[Data items]
__________

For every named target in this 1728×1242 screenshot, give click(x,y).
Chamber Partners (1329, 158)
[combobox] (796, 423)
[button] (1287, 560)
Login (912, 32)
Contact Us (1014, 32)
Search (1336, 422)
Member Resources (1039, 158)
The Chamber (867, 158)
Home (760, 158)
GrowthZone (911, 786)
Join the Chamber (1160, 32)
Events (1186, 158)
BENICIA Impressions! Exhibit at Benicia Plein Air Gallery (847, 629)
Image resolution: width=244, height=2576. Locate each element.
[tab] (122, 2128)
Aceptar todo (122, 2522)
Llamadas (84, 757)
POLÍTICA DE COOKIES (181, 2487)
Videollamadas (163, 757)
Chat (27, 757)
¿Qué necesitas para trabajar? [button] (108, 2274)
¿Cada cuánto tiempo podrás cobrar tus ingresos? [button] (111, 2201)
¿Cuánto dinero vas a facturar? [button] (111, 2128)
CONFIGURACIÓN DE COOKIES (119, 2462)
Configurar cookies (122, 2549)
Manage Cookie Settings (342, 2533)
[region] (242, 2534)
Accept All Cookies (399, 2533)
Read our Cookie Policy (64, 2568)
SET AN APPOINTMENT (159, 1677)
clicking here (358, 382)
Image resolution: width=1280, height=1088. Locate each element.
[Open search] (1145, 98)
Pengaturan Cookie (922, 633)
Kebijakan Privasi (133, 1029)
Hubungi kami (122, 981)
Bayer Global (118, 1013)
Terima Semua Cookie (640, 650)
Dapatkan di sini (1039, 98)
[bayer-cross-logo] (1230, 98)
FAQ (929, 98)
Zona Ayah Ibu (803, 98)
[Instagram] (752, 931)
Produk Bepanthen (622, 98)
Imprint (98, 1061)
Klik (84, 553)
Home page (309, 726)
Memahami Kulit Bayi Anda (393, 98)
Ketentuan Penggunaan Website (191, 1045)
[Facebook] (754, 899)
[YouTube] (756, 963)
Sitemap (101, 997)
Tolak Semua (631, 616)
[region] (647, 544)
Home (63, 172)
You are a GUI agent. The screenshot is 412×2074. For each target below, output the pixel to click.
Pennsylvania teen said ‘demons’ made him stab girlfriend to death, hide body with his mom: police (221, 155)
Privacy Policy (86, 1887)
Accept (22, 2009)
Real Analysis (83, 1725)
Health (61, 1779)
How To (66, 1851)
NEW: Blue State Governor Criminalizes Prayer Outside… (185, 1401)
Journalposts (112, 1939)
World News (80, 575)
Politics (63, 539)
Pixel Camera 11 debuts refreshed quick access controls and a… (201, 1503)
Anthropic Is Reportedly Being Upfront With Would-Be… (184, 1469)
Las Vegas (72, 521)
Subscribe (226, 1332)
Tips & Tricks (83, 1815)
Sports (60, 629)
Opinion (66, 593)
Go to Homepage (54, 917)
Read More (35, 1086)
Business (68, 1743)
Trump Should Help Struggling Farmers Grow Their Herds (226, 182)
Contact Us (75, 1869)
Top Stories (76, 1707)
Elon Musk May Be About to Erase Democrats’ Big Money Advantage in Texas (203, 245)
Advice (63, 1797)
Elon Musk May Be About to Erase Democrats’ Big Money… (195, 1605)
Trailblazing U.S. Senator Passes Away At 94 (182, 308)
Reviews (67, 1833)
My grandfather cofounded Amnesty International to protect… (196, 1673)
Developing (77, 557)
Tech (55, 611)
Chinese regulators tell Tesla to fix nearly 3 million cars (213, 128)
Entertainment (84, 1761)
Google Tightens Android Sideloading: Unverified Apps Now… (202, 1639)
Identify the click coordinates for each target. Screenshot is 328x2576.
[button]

__________

__Problem details__: Your job is to print exactly the lines that run from the top of the entries through the line with "Politics (63, 539)", and no others.

__Exercise result__:
For every named target in this 1728×1242 screenshot, give click(x,y).
Chamber Partners (1329, 158)
[combobox] (796, 423)
[button] (1287, 560)
Login (912, 32)
Contact Us (1014, 32)
Search (1336, 422)
Member Resources (1039, 158)
The Chamber (867, 158)
Home (760, 158)
GrowthZone (911, 786)
Join the Chamber (1160, 32)
Events (1186, 158)
BENICIA Impressions! Exhibit at Benicia Plein Air Gallery (847, 629)
Image resolution: width=244, height=2576. Locate each element.
[tab] (122, 2128)
Aceptar todo (122, 2522)
Llamadas (84, 757)
POLÍTICA DE COOKIES (181, 2487)
Videollamadas (163, 757)
Chat (27, 757)
¿Qué necesitas para trabajar? [button] (108, 2274)
¿Cada cuánto tiempo podrás cobrar tus ingresos? [button] (111, 2201)
¿Cuánto dinero vas a facturar? [button] (111, 2128)
CONFIGURACIÓN DE COOKIES (119, 2462)
Configurar cookies (122, 2549)
Manage Cookie Settings (342, 2533)
[region] (242, 2534)
Accept All Cookies (399, 2533)
Read our Cookie Policy (64, 2568)
SET AN APPOINTMENT (159, 1677)
clicking here (358, 382)
Image resolution: width=1280, height=1088. Locate each element.
[Open search] (1145, 98)
Pengaturan Cookie (922, 633)
Kebijakan Privasi (133, 1029)
Hubungi kami (122, 981)
Bayer Global (118, 1013)
Terima Semua Cookie (640, 650)
Dapatkan di sini (1039, 98)
[bayer-cross-logo] (1230, 98)
FAQ (929, 98)
Zona Ayah Ibu (803, 98)
[Instagram] (752, 931)
Produk Bepanthen (622, 98)
Imprint (98, 1061)
Klik (84, 553)
Home page (309, 726)
Memahami Kulit Bayi Anda (393, 98)
Ketentuan Penggunaan Website (191, 1045)
[Facebook] (754, 899)
[YouTube] (756, 963)
Sitemap (101, 997)
Tolak Semua (631, 616)
[region] (647, 544)
Home (63, 172)
You are a GUI agent. The screenshot is 412×2074. For each target below, output the pixel to click.
Pennsylvania teen said ‘demons’ made him stab girlfriend to death, hide body with his mom: police (221, 155)
Privacy Policy (86, 1887)
Accept (22, 2009)
Real Analysis (83, 1725)
Health (61, 1779)
How To (66, 1851)
NEW: Blue State Governor Criminalizes Prayer Outside… (185, 1401)
Journalposts (112, 1939)
World News (80, 575)
Politics (63, 539)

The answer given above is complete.